• _Directions for this task_
The required output is the line with "Given: Select the red Music News star icon" plus all lines that follow it to the end of the listing below, written out exactly, with no pictures.

• _Supplied records_
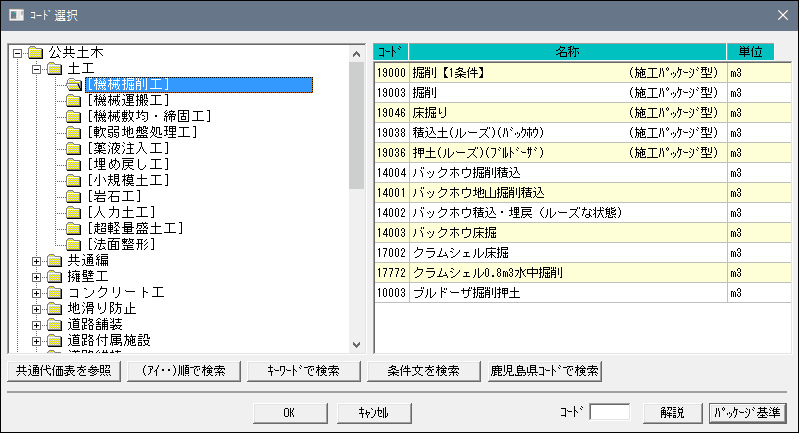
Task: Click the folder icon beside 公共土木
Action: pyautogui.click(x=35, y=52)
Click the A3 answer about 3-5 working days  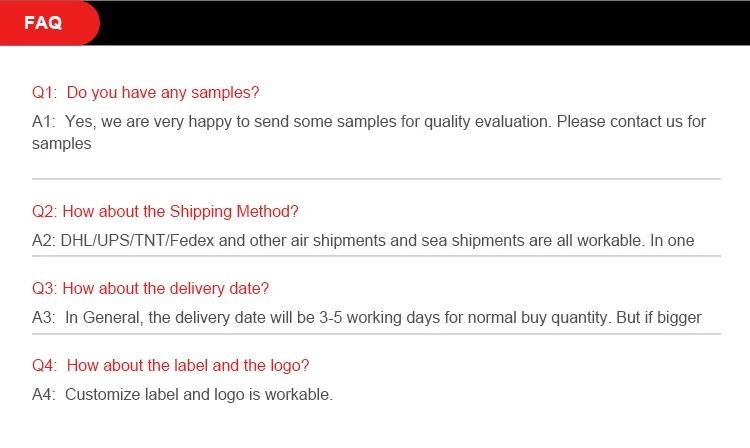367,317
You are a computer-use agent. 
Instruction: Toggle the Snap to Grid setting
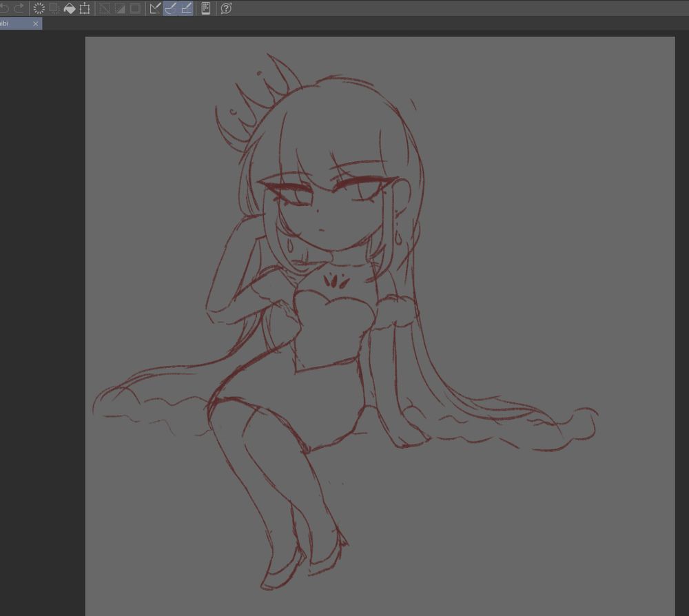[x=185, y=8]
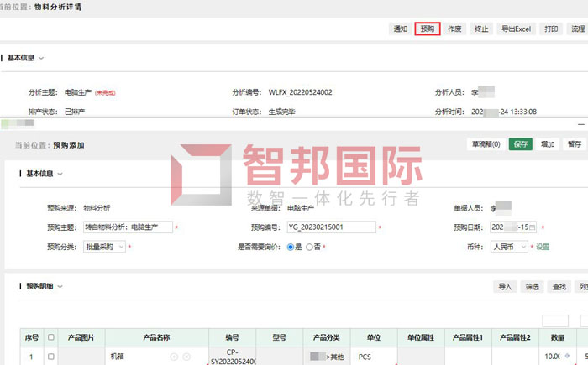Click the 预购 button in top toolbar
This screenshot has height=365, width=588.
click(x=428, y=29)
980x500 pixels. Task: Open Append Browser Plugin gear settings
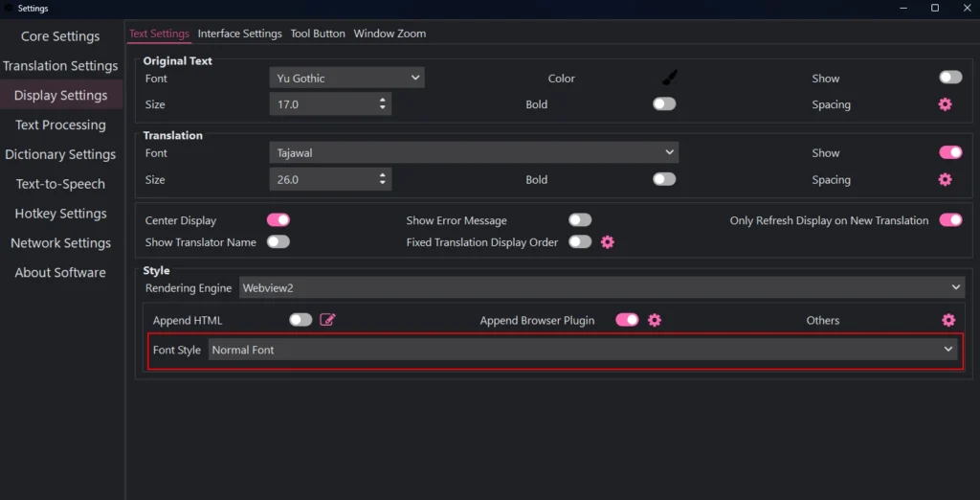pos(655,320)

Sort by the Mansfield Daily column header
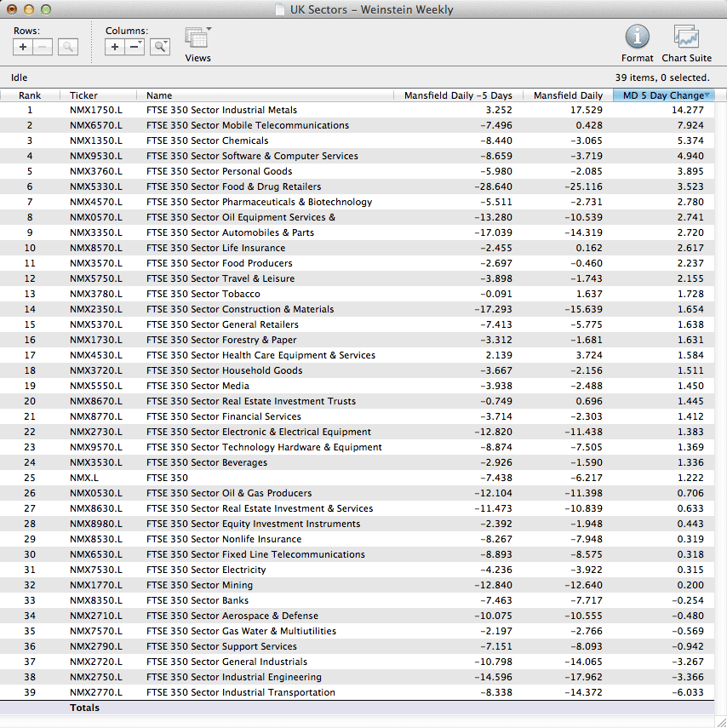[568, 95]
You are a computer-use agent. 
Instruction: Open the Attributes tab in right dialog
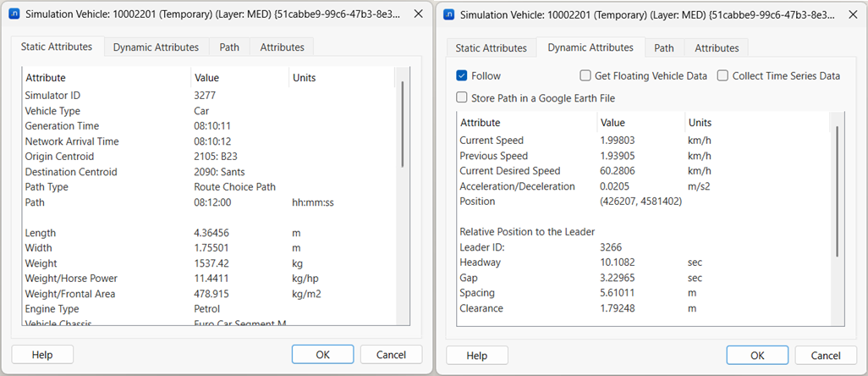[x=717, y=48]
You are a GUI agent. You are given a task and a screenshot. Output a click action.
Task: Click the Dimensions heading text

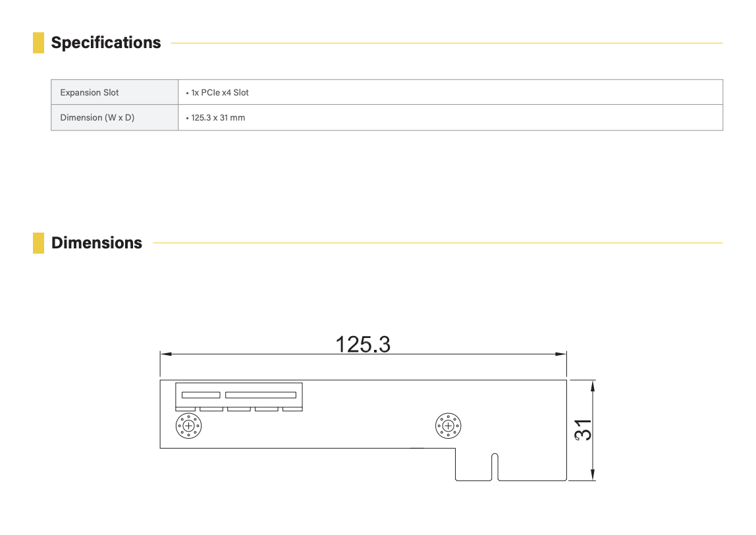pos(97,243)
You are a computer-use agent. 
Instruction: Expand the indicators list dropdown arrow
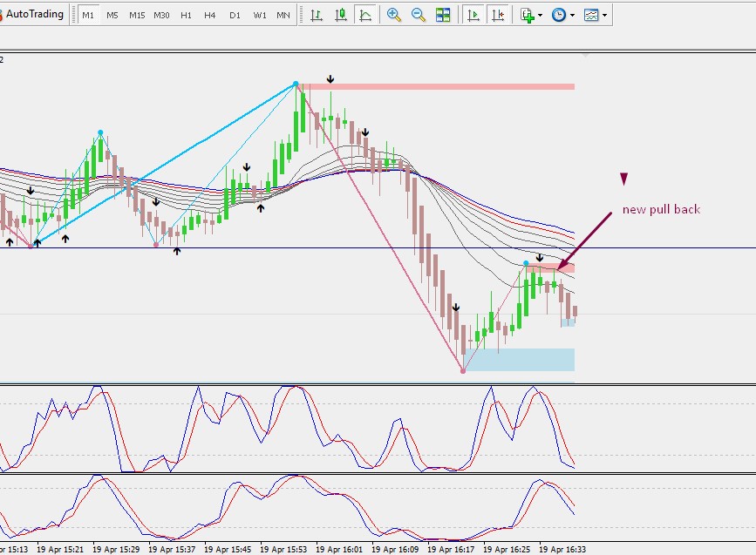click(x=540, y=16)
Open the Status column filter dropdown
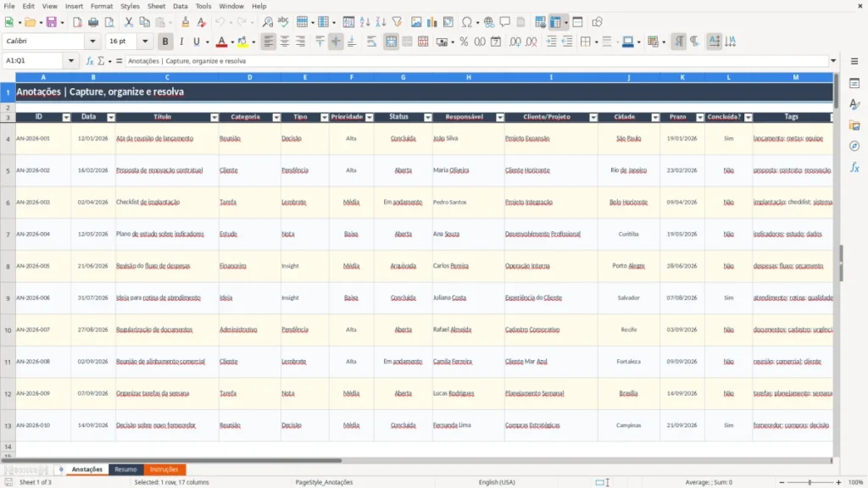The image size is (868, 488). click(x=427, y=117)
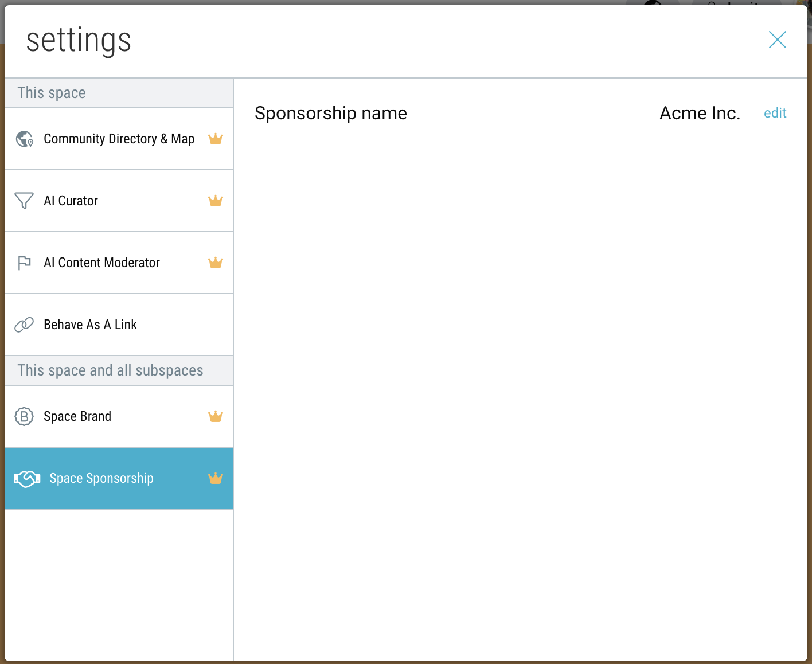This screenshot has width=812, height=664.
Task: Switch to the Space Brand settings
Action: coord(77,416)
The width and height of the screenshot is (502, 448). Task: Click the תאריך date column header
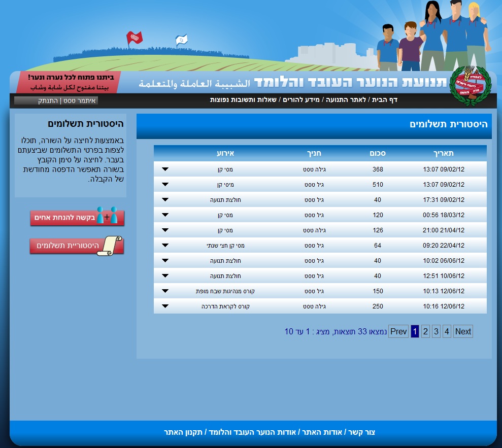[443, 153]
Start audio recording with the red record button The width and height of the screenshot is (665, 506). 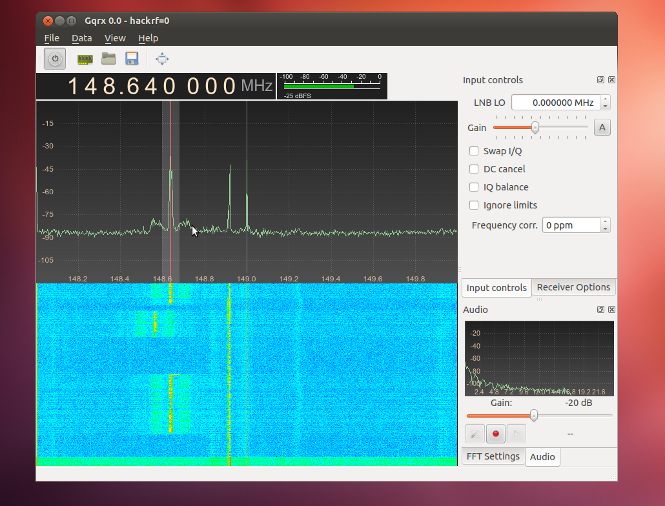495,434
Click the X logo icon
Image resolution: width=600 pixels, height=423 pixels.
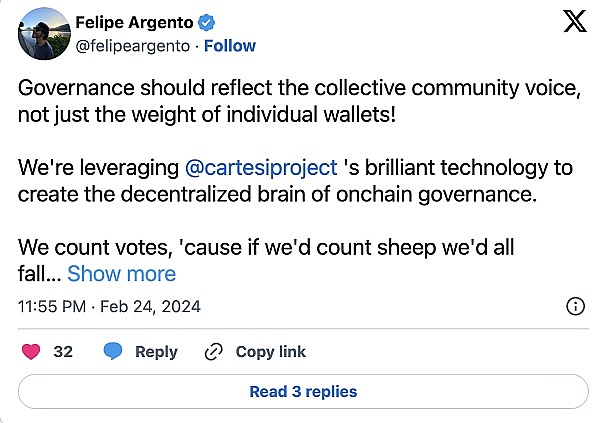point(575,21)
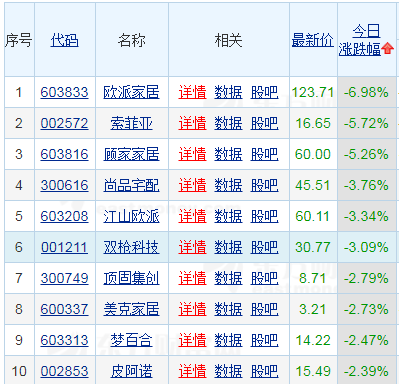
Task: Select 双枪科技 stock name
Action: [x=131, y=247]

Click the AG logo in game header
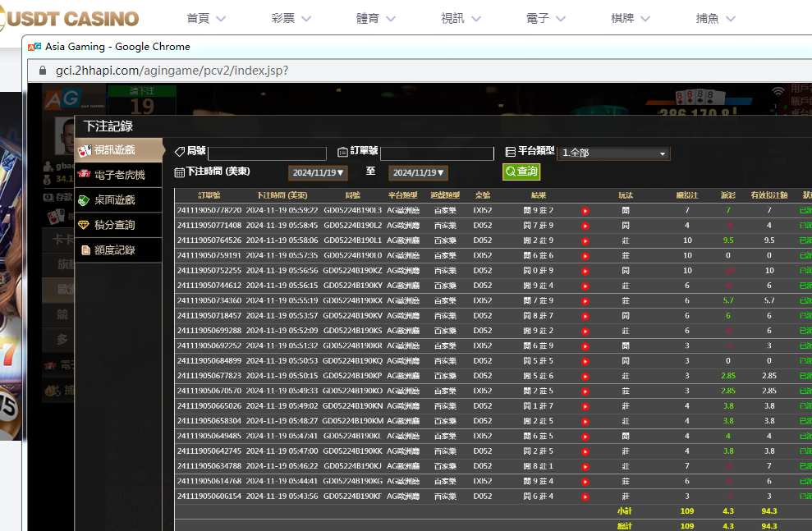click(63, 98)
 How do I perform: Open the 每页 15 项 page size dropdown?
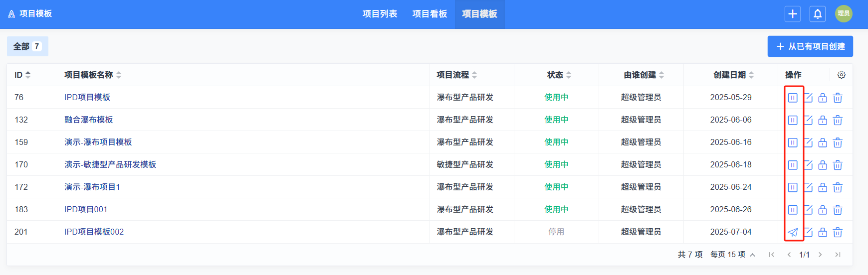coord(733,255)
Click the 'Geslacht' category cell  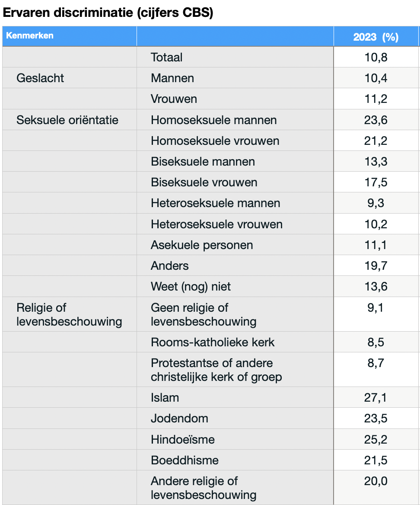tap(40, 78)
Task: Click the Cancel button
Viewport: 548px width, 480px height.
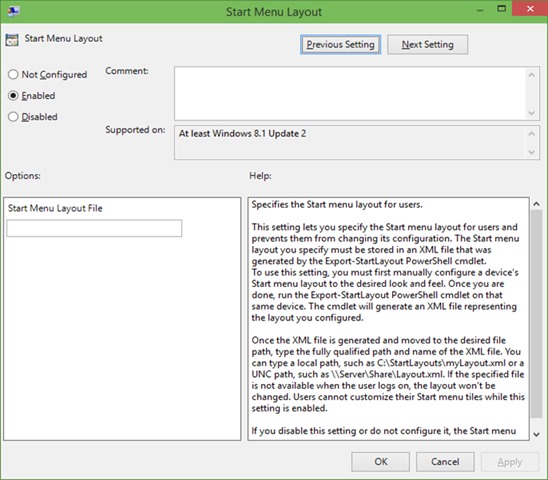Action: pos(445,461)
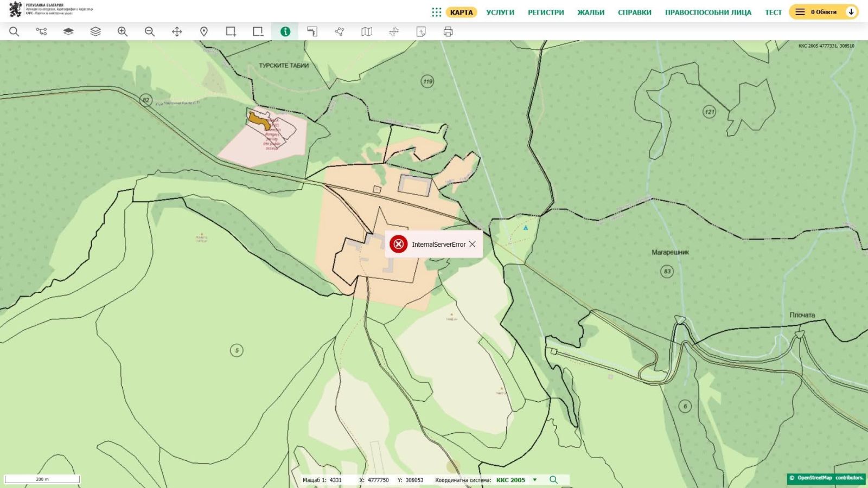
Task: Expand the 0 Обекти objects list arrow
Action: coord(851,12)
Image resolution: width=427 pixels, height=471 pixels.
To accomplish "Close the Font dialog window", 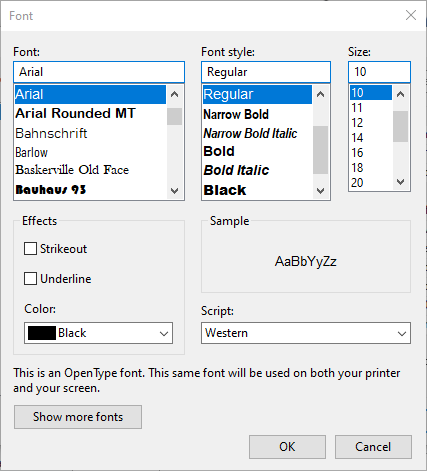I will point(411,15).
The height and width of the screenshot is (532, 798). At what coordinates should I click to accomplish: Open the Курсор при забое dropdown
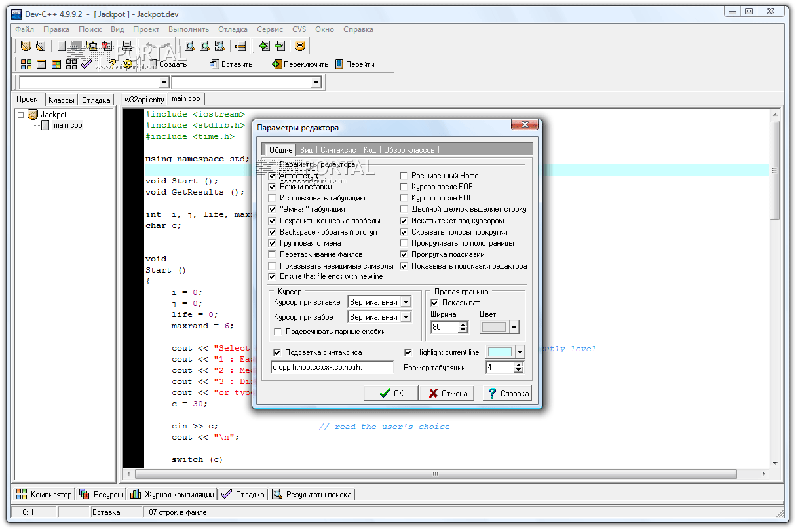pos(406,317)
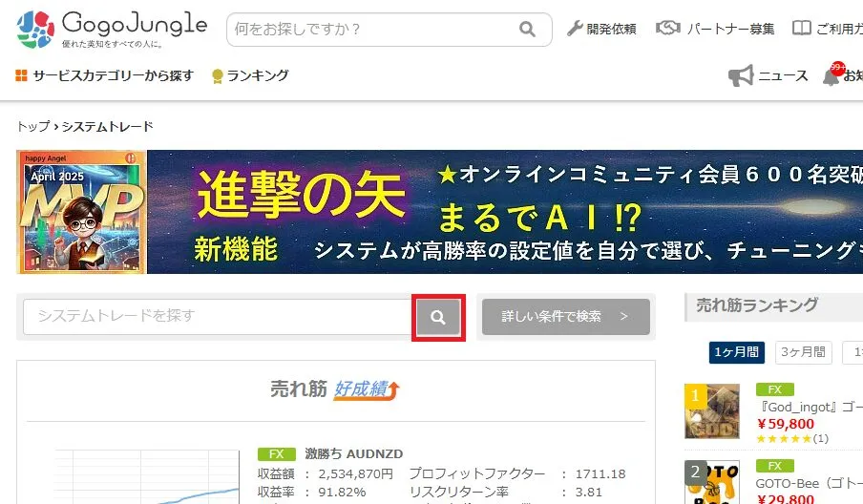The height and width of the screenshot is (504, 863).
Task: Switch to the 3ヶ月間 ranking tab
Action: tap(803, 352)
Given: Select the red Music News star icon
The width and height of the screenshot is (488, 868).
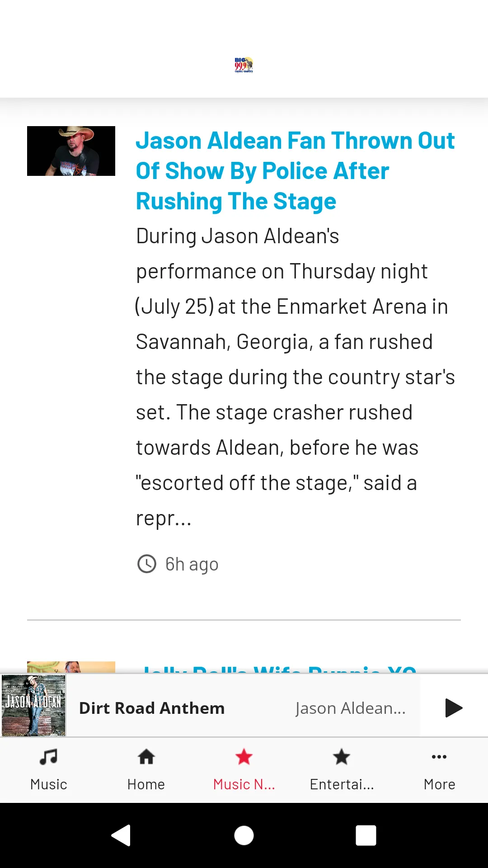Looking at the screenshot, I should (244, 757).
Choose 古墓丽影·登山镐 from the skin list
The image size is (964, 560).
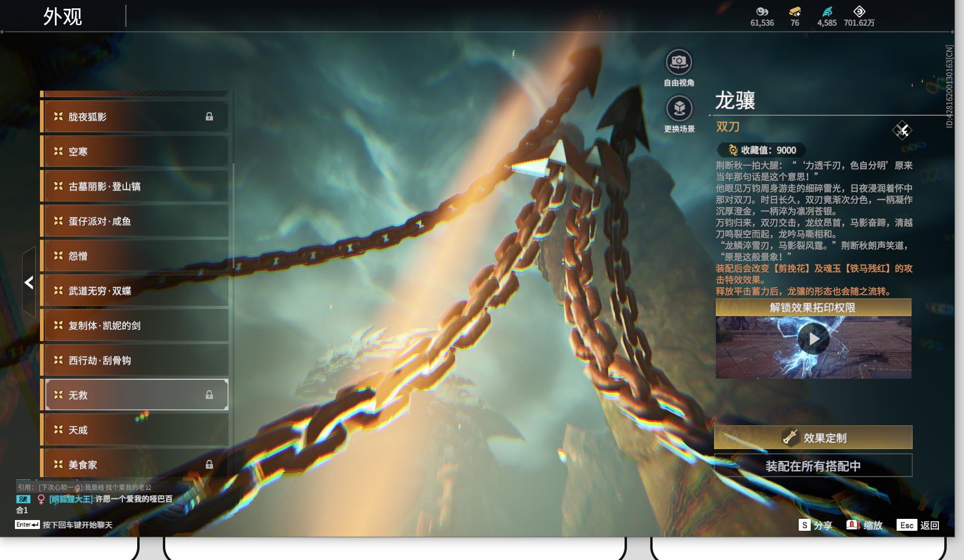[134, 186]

• _Solution for this task_
Given: Select the red Music News star icon
The width and height of the screenshot is (488, 868).
Looking at the screenshot, I should (244, 757).
Choose 古墓丽影·登山镐 from the skin list
The image size is (964, 560).
[134, 186]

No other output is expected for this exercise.